Apache web server log files contain text data separated by spaces; data fields containing spaces is enclosed in double quotes. LibreOffice 3.4.x properly parses this data, 3.6.0.4 does not seem to want to do so: it only sees the first and last double quotes and dumps everything in between into one column instead of splitting it across columns. I don't know about 3.5.x nor have I tried to confirm this on other platforms. Example data line (w/o wrapping!) 66.249.73.206 - - [10/Aug/2012:10:03:45 +0200] "GET /news/tema/anteprima-istantanea HTTP/1.1" 500 7055 "-" "Mozilla/5.0 (compatible; Googlebot/2.1; +http://www.google.com/bot.html)"
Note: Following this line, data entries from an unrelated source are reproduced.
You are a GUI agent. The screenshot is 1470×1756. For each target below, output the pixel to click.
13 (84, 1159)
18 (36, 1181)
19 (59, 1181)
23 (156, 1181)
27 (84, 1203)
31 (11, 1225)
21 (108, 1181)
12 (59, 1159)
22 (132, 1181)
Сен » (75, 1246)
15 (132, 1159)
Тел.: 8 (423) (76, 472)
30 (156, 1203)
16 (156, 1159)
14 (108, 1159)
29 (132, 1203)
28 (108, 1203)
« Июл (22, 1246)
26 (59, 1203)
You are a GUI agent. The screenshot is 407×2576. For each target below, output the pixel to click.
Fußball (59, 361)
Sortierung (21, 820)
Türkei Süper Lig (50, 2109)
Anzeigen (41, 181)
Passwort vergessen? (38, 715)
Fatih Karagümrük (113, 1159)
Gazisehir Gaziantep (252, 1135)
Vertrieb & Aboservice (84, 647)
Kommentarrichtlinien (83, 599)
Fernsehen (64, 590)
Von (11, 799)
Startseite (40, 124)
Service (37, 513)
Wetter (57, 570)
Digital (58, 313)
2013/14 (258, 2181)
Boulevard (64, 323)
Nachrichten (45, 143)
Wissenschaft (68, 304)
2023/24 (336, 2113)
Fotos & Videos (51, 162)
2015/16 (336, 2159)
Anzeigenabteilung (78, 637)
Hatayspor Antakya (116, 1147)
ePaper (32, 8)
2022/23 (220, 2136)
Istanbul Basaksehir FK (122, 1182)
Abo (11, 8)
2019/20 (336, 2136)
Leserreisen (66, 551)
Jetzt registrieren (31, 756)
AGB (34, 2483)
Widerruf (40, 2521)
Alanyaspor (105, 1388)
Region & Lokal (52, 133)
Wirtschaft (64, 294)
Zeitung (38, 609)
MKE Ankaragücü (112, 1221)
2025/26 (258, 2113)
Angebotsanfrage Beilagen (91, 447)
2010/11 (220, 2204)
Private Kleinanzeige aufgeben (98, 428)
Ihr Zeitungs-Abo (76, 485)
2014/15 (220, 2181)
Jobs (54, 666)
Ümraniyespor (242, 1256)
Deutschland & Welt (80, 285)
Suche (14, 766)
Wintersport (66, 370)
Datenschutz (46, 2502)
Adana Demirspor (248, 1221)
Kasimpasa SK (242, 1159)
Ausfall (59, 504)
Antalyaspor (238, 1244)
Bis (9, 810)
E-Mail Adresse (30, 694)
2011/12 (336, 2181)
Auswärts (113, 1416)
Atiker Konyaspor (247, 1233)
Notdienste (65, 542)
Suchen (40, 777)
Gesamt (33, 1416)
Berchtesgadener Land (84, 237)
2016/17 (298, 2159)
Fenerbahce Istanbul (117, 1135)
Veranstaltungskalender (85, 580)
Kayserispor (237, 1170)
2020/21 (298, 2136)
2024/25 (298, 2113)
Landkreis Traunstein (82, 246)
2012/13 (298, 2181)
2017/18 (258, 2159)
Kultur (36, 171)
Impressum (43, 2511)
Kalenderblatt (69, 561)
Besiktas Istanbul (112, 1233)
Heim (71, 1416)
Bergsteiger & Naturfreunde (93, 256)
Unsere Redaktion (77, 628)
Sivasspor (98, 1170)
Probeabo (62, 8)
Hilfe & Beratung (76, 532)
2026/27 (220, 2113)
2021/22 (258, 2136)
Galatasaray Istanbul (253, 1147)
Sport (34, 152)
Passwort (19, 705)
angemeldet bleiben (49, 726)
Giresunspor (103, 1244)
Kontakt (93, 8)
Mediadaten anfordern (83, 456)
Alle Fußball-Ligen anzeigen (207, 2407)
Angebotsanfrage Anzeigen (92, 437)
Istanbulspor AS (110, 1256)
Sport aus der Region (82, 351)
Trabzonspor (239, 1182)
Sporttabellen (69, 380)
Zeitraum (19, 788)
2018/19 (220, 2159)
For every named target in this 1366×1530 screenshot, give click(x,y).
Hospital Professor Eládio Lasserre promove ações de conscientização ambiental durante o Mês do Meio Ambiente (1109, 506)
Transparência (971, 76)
I've verified that 3.5.6.2 does not have this bug - and I noticed that a lot of work on CSV import went into 3.6, so this appears to be a regression due to work in this area.
REPRODUCIBLE with LibreOffice 3.6.1.1 (Build ID: 4db6344), German langpack installed, on MacOS X 10.6.8 (Intel). NOT reproducible with LibreOffice 3.5.6.2, therefore added keyword "regression". What I did to test: Using a text editor, I created a new text file containing just 4 times the example data line from comment #0 (line wrapping removed!). I saved this file as "Sample.csv". When I try to open this file with LibO, both LibO 3.5.6.2 and 3.6.1.1 recognize the file type correctly and show the "Text Import" dialog window. In the section "Separator Options", I select "Separated by" and check the check box "Space". In the field "Text delimiter", I leave the (pre-selected) ". Then I click "OK". LibO 3.5.6.2 handles the quoted items correctly, i.e. puts "GET /news/tema/anteprima-istantanea HTTP/1.1" "-" "Mozilla/5.0 (compatible; Googlebot/2.1; +http://www.google.com/bot.html)" each in a single cell of its own. LibO 3.6.1.1 puts all quoted items together, i.e.: GET /news/tema/anteprima-istantanea HTTP/1.1" 500 7055 "-" "Mozilla/5.0 (compatible; Googlebot/2.1; +http://www.google.com/bot.html) in a single cell. To describe the problem using Regular Expression terminology, I would say that LibO 3.6.1.1 handles the " too greedy; i.e., it searches for the contents of a quoted item using "(.*)" instead of using "([^"]*)"
@Calc Team: Hello Kohei, Markus, and Eike, please take a look at this nasty bug. It is a regression probably introduced during the work on CSV import for LibreOffice 3.6. I hope that it should be rather easy to fix this issue -- just a simple oversight here or there ... Thank you very much in advance!
Taking over.
Eike Rathke committed a patch related to this issue. It has been pushed to "master": http://cgit.freedesktop.org/libreoffice/core/commit/?id=b44a402d5a05dd32aa2e1ab80c9ea75b560dc3b9 resolved fdo#53325 CSV space delimiter and quoted field
(In reply to comment #5) > Eike Rathke committed a patch related to this issue. Hello Eike, thank you very much for fixing this issue so fast! If the patch works as intended, you will backport it to 3.6.x, won’t you? ;-) Thank you again!
I already submitted a call for review, see http://nabble.documentfoundation.org/REVIEW-3-6-resolved-fdo-53325-CSV-space-delimiter-and-quoted-field-td4002501.html
Eike Rathke committed a patch related to this issue. It has been pushed to "libreoffice-3-6": http://cgit.freedesktop.org/libreoffice/core/commit/?id=0e176a7411beced06ce27c5f059aa97e7de4212d&g=libreoffice-3-6 resolved fdo#53325 CSV space delimiter and quoted field It will be available in LibreOffice 3.6.2.
Eike Rathke committed a patch related to this issue. It has been pushed to "libreoffice-3-6-1": http://cgit.freedesktop.org/libreoffice/core/commit/?id=76ae3173bb16f5ce4899026bb2bed109ecee6ce4&g=libreoffice-3-6-1 resolved fdo#53325 CSV space delimiter and quoted field It will be available already in LibreOffice 3.6.1.
(In reply to comment #9) > It will be available already in LibreOffice 3.6.1. @Eike: Thank you again!